# Ceder Ladder road bed



## 3lphill (Feb 22, 2008)

Good Afternoon,
I am attempting to start to build my first railroad. I like the ladder system that is discussed at length here and am wondering if anyone has used Ceder for the sides of the truss? I can get the wood cheaper than the pvc. I am planing on most of the line being above the natural grade and think that with adequate drainage and treatment it should last even in the wet climate of Portland, OR. Any thoughts?
Phillip


----------



## Richard Smith (Jan 2, 2008)

Phillip, 

I've been using cedar sides with both cedar and pressure treated center blocks since 2004 on my ladder roadbed. It is installed on benchwork above ground and not at ground level however it is immersed in dirt and ballast on the benchwork top. I paint the slats with Bondo primer before installation and have had zero failures so far.One good feature of cedar is that it is structural unlike most composite materials.


----------



## Dennis Cherry (Feb 16, 2008)

I used cedar Ladder for many projects. you are right it is structural and very light weight.

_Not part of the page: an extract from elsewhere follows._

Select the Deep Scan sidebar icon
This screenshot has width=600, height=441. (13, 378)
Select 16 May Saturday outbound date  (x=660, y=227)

Put together about 1000 feet in cedar ladder both ways, suspended and on the ground.


----------



## Dr G (Jan 16, 2008)

Phillip,

I too used cedar ladder roadbed, mine is in the ground.

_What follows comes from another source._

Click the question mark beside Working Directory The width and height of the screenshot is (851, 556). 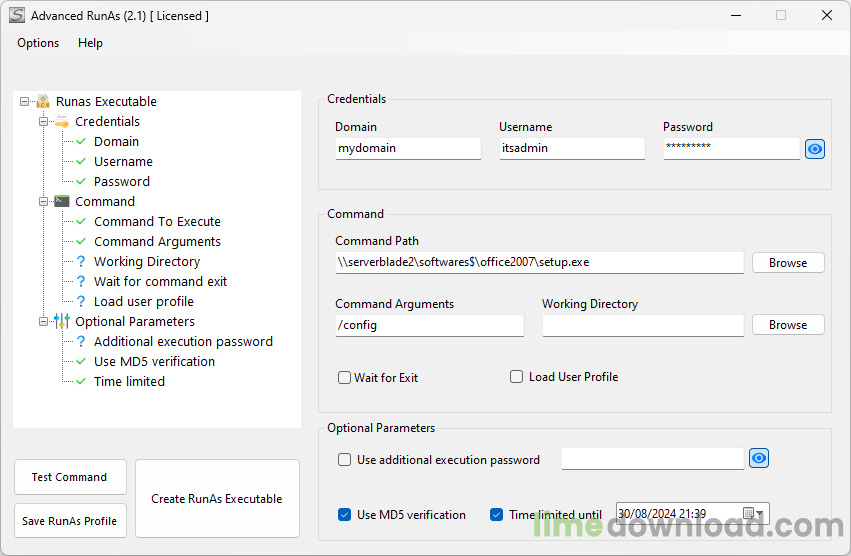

I then burried it in gravel










And then laid the track. It has held up well for about 2 years, but there is one location where it was burried in dirt and it is rotting--probably because it does not drain well.

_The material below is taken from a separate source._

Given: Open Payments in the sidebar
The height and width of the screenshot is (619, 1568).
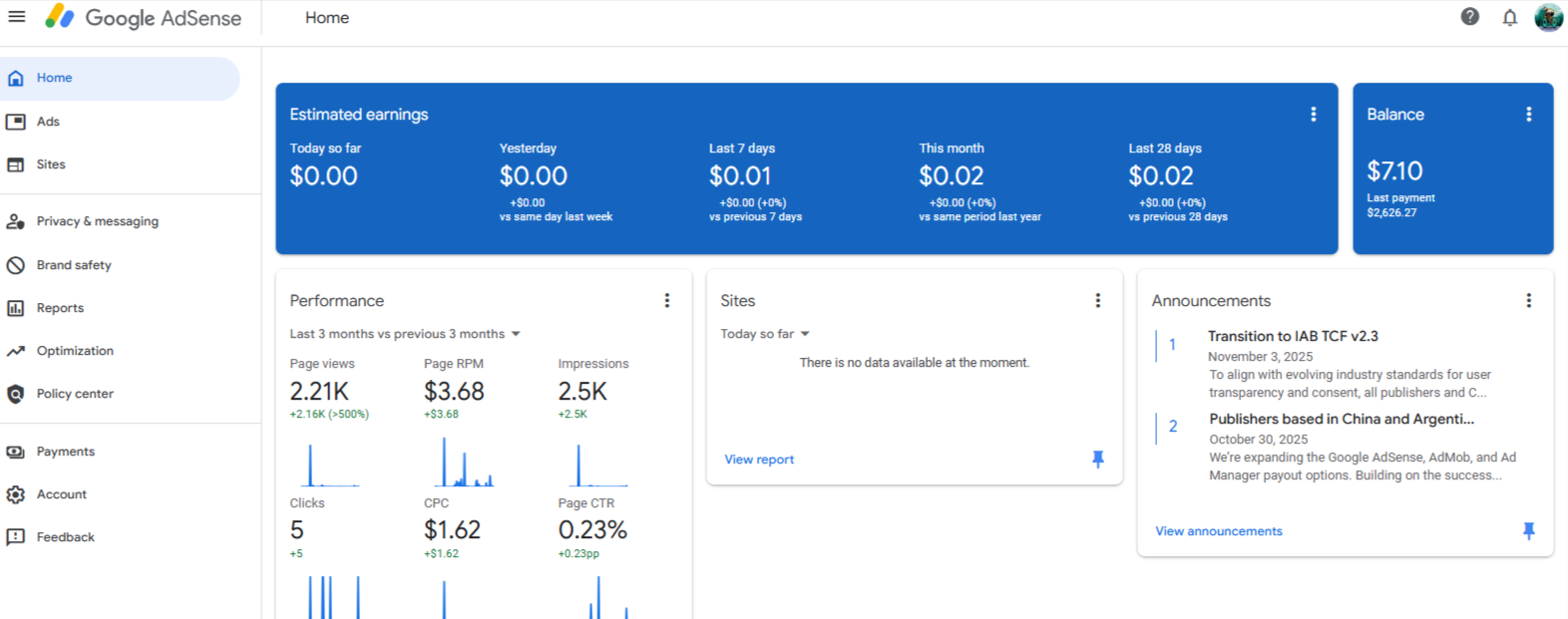Looking at the screenshot, I should click(65, 452).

Overall I am happy with the results--very stable once burried in gravel.

Matt


----------



## 3lphill (Feb 22, 2008)

Good Afternoon, 
Sounds like it should work, now to scour the building recyclers to see if I can find some stock to re-saw. 
Phillip


----------



## altterrain (Jan 2, 2008)

Cedar will eventually rot with ground contact after a few years. Good drainage is a must to slow the deterioration. I use cedar for my tomato cages (big ones) and the in ground portion is only good for 2-3 years even in raised beds. 

-Brian


----------



## tom h (Jan 2, 2008)

Phillip, find fencing companies, thats where I find all of mine, they get rid of a lot!

tom h


----------



## Scottychaos (Jan 2, 2008)

Does anyone living in the North East ever see cedar for sale anywhere? 

it seems you western guys have easy access to cedar and redwood.. 
but I have been to Home Depot, Lowes, and other "home" type stores several billion times over the years,
and I cant recall once, ever, in my entire life, 
seeing cedar or redwood lumber for sale anywhere.. 

anyone in the North East ever see it for sale? 
I would like to look for cedar or redwood for trestle/bridge building material.. 

thanks, 
Scot


----------



## Dennis Cherry (Feb 16, 2008)

Made all my cedar ladder from 2"x4"x96" cedar boards. You can find some excellent quality wood that way and just rip it into strips and blocks,

I used a Bandsaw to do the ripping, much less waste of material.


----------



## Totalwrecker (Feb 26, 2009)

Scott, 
I usually see cedar not in the hardwoods section, nor the fraiming section of the store, but in the fencing department. Usually dog-eared fence boards and rough cut. Nothing fancy. 
Note; Redwood isn't as impervious to termites as it once was. Cedar still is. 


BUT I'm no longer in the Nor'East, yep down in the warm SW.... 

John


----------



## altterrain (Jan 2, 2008)

Posted By Scottychaos on 11 Mar 2010 05:38 PM 
Does anyone living in the North East ever see cedar for sale anywhere? 

it seems you western guys have easy access to cedar and redwood.. 
but I have been to Home Depot, Lowes, and other "home" type stores several billion times over the years,
and I cant recall once, ever, in my entire life, 
seeing cedar or redwood lumber for sale anywhere.. 

anyone in the North East ever see it for sale? 
I would like to look for cedar or redwood for trestle/bridge building material.. 

thanks, 
Scot 


My local Lowe's here in Md carries a variety of cedar 1x material. Also a couple of years ago they were closing out rough cedar fence posts that I picked up cheap and ripped down. The best supplier is a local Mom & Pop hardware store / lumber yard that carries 2x's and 4x4 posts.


-Brian


----------